Also known simply as iliotibial band (ITB) syndrome, physiologists debate the actual pathology involved. While some understand this overuse injury to be associated with excessive friction between the ITB tract and the lateral femoral epicondyle, others suspect that ITB syndrome is a consequence of impaired hip musculature. Whether or not tightened hip muscles or localized friction are behind ITB syndrome, several bodywork techniques can help resolve this problem.
About ITB Syndrome
ITB syndrome is often observed in those who exercise vigorously. Upon knee flexion, the ITB moves posteriorly along the lateral femoral epicondyle. When excessively tight or stressed, the ITB rubs more vigorously within its groove to generate inflammation.
In runners, friction occurs near or just after foot strike during the contact phase of the gait cycle. Downhill running reduces the knee flexion angle and can aggravate ITB syndrome, while sprinting and fast running increase the knee flexion angle and are less likely to cause pain.
While the most prevalent symptom of ITB syndrome is lateral knee pain, other signs may include:
- Hip pain.
- Discomfort, which may radiate from the knee proximally or distally.
- Pain during strenuous activity; however, a case that has progressed may cause pain with walking.
- A tender point near the lateral femoral epicondyle.

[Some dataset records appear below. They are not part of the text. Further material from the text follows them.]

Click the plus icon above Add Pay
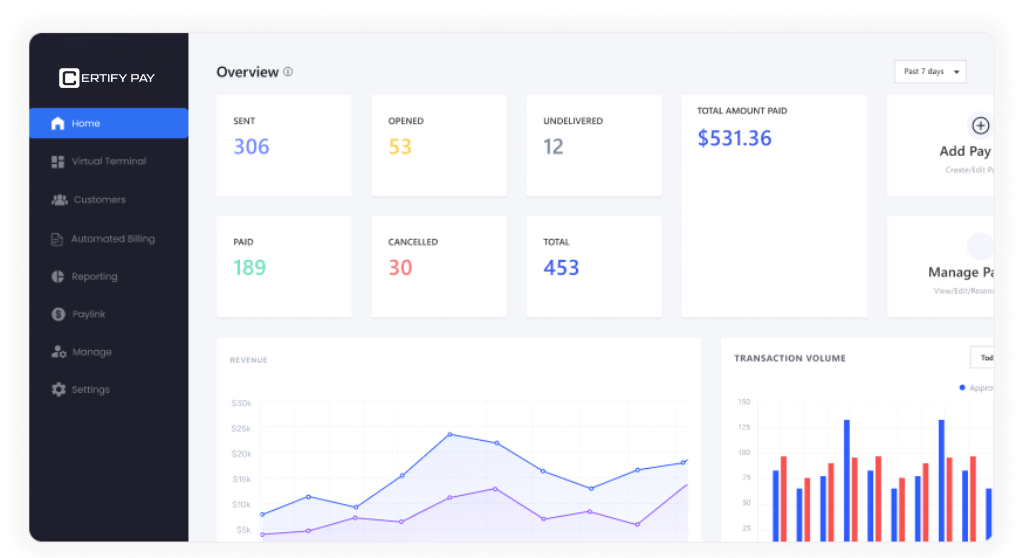 (x=980, y=126)
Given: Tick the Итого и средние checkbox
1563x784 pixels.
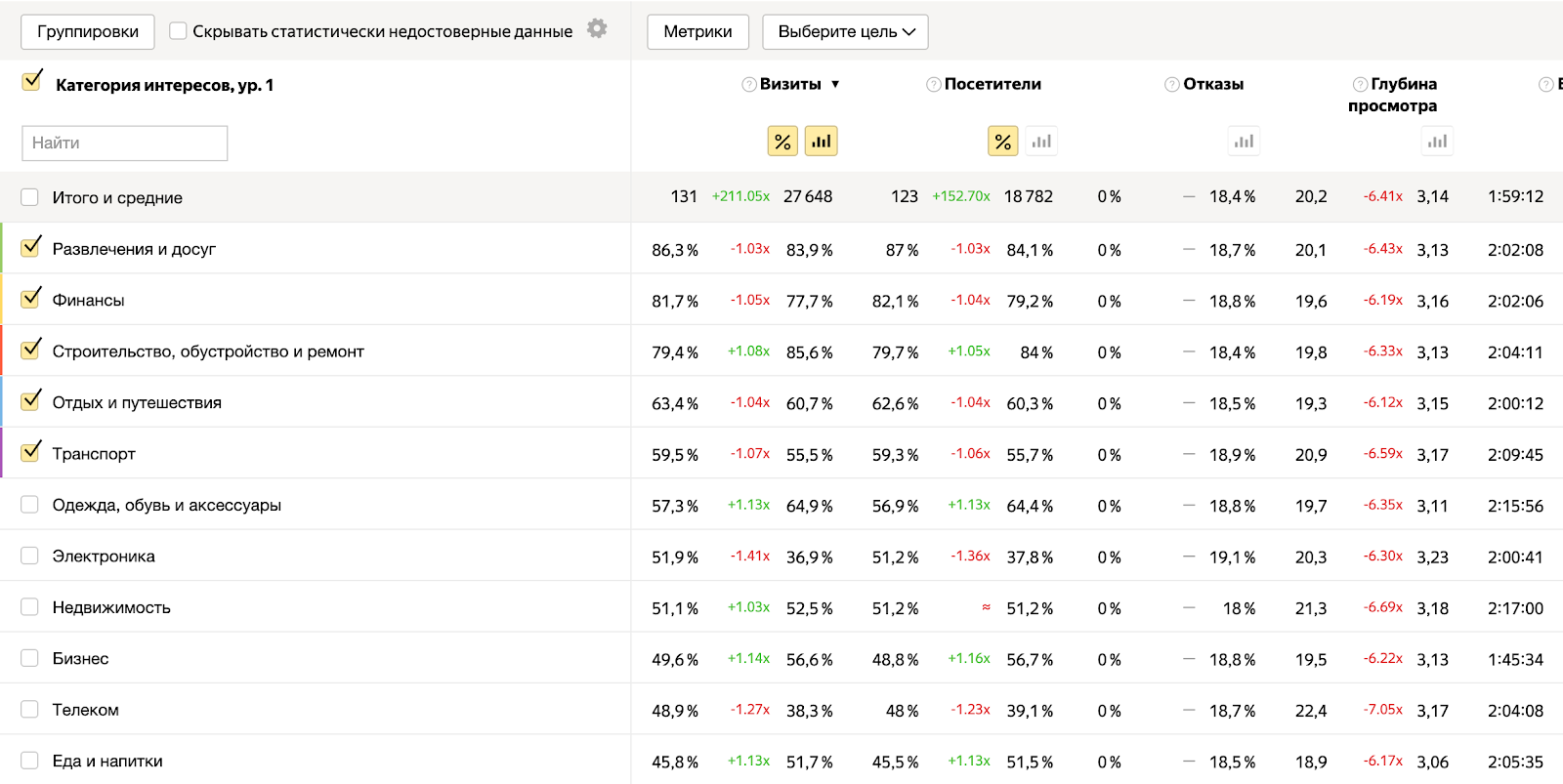Looking at the screenshot, I should (30, 197).
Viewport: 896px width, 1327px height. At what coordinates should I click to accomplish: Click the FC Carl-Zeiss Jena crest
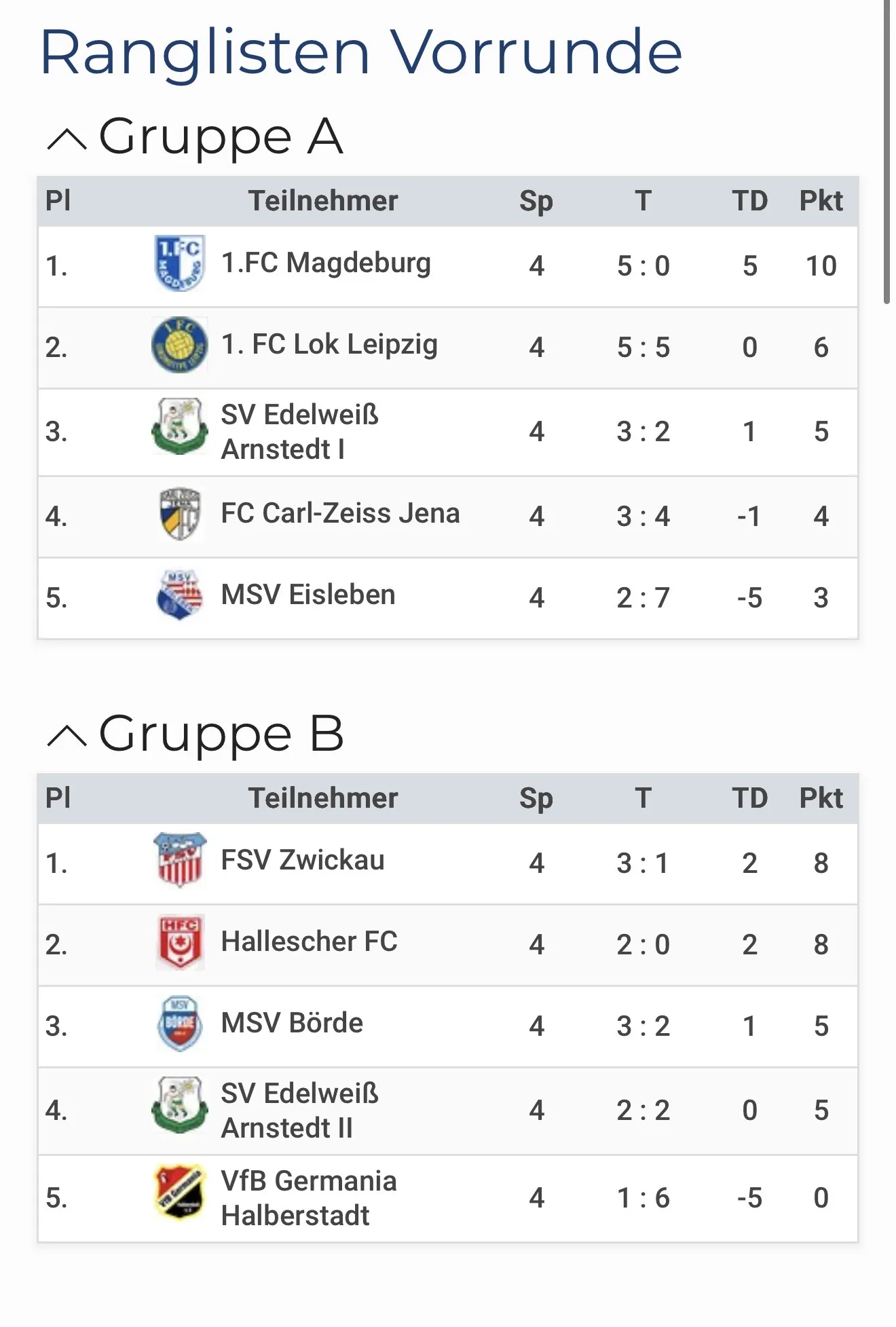(x=179, y=514)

- Pain elicited with active flexion-extension of the knee within the first 30 degrees, while the thumb presses over the epicondyle and ITB.
ITB Syndrome Causes
Even though there is little scientific support of ITB syndrome’s etiology, experts agree that it has many possible causes. In addition to an athletic injury from a change in surface, speed, distance and shoes, the following likely contribute to ITB syndrome:
- Limb length discrepancy
- Bow-leggedness (Genu varum)
- Hip adductor weakness
- Myofascial restriction
The basic principles of treating ITB syndrome are similar to any soft tissue injury. The following strategies help a majority of athletes with ITB syndrome return to their sport:
- Inflammation control with ice and anti-inflammatory medication
- Activity modification by avoiding aggravating motions
- Underlying problem correction by assessing and fixing biomechanical flaws
Additionally, bodywork has helped athletes of all abilities with ITB syndrome get back in their game faster.

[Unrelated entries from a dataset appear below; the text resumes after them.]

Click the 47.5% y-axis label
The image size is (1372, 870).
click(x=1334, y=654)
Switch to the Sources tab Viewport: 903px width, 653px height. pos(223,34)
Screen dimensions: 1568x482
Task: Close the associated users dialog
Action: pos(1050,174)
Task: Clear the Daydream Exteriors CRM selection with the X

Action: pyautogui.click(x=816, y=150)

As described in Leon Chaitow’s and Judith Walker DeLany’s Clinical Application of Neuromuscular Techniques, these four moves may help release a tightened iliotibial band:
- Along the tensor fascia latae, apply short gliding strokes, friction and static compression.

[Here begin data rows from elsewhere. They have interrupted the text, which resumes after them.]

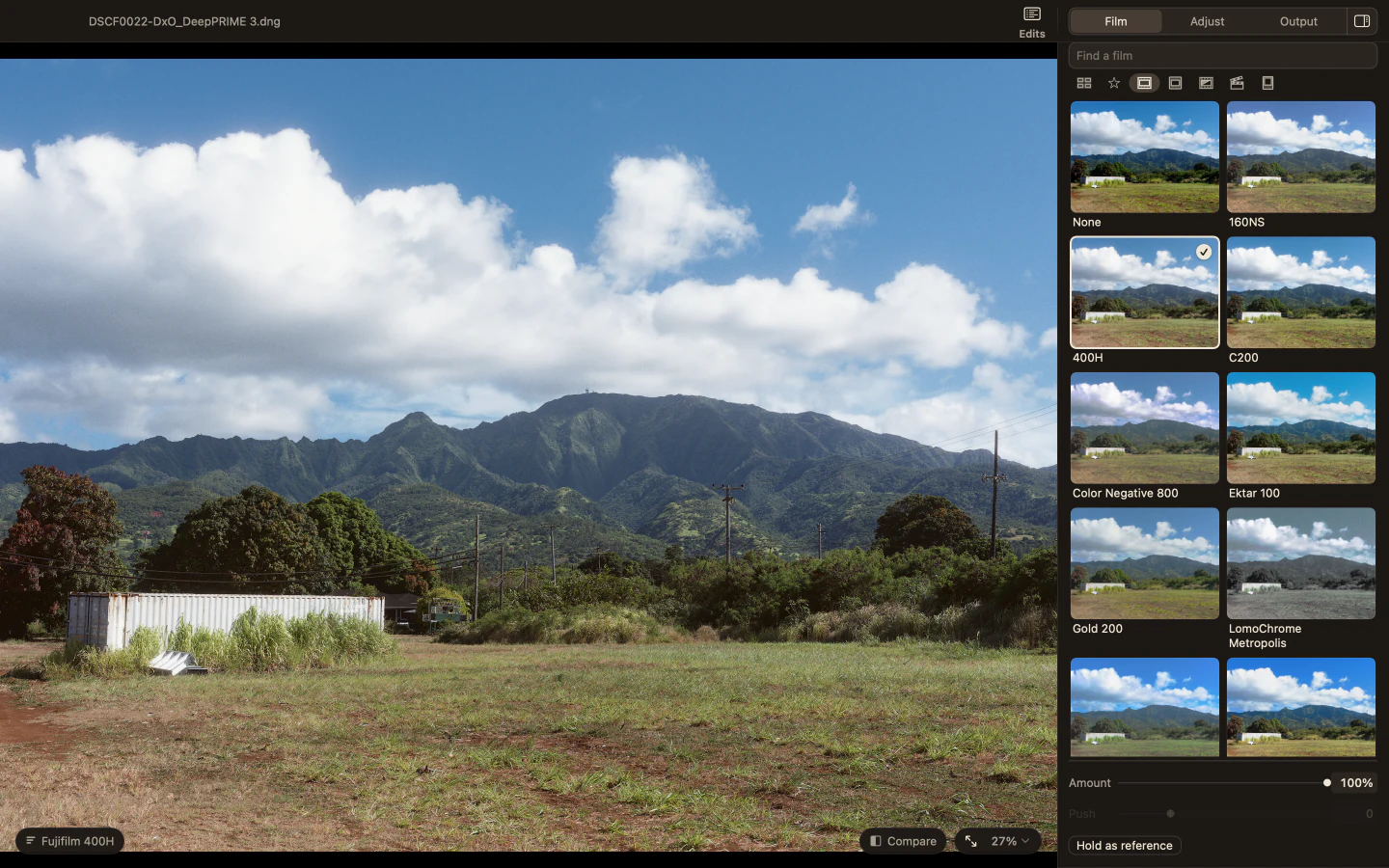Open the Edits history panel

(x=1031, y=21)
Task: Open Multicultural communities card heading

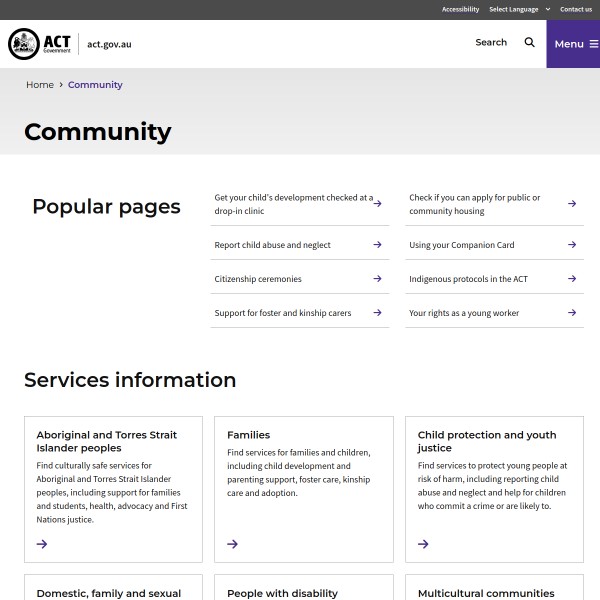Action: pyautogui.click(x=485, y=593)
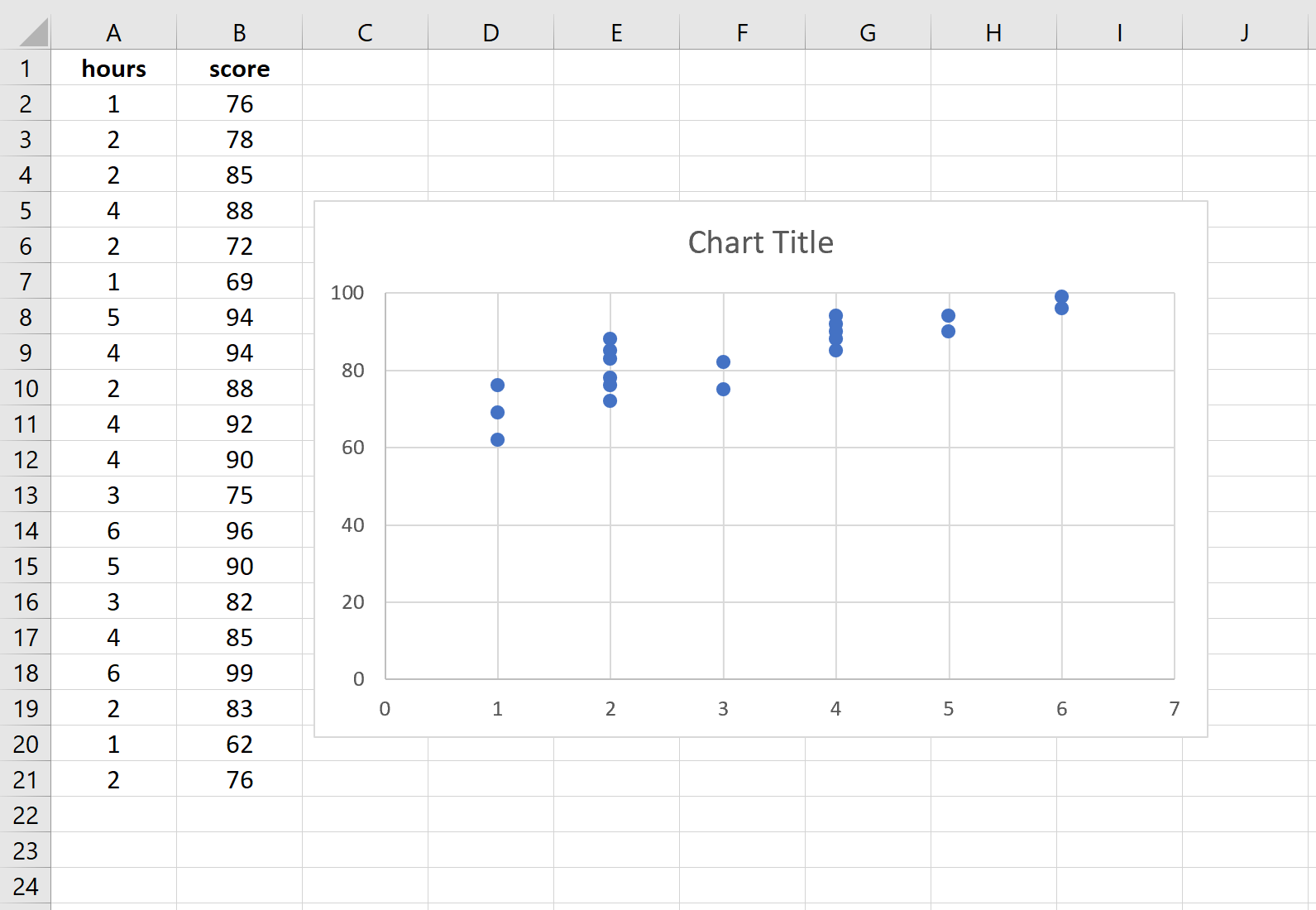Image resolution: width=1316 pixels, height=910 pixels.
Task: Click the "Chart Title" text
Action: coord(760,242)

- Along the ITB, apply lubricated gliding strokes.
- For a shortened or fibrotic iliotibial band, apply a myofascial release technique that imitates a twig snapping motion.
- To release a hypertonic, shortened iliotibial band, create an alternating sequence by using the heel of one hand to alternately thrust against the IT band, while stabilizing it with the other hand.
Aside from myofascial release and neuromuscular therapy, a sports massage technique has documented success against ITB syndrome. As published in the December 2005 edition of The Journal of the American Osteopathic Association, moving the lower limb into a position of greatest comfort and then applying the osteopathic counterstrain technique can yield significant pain relief.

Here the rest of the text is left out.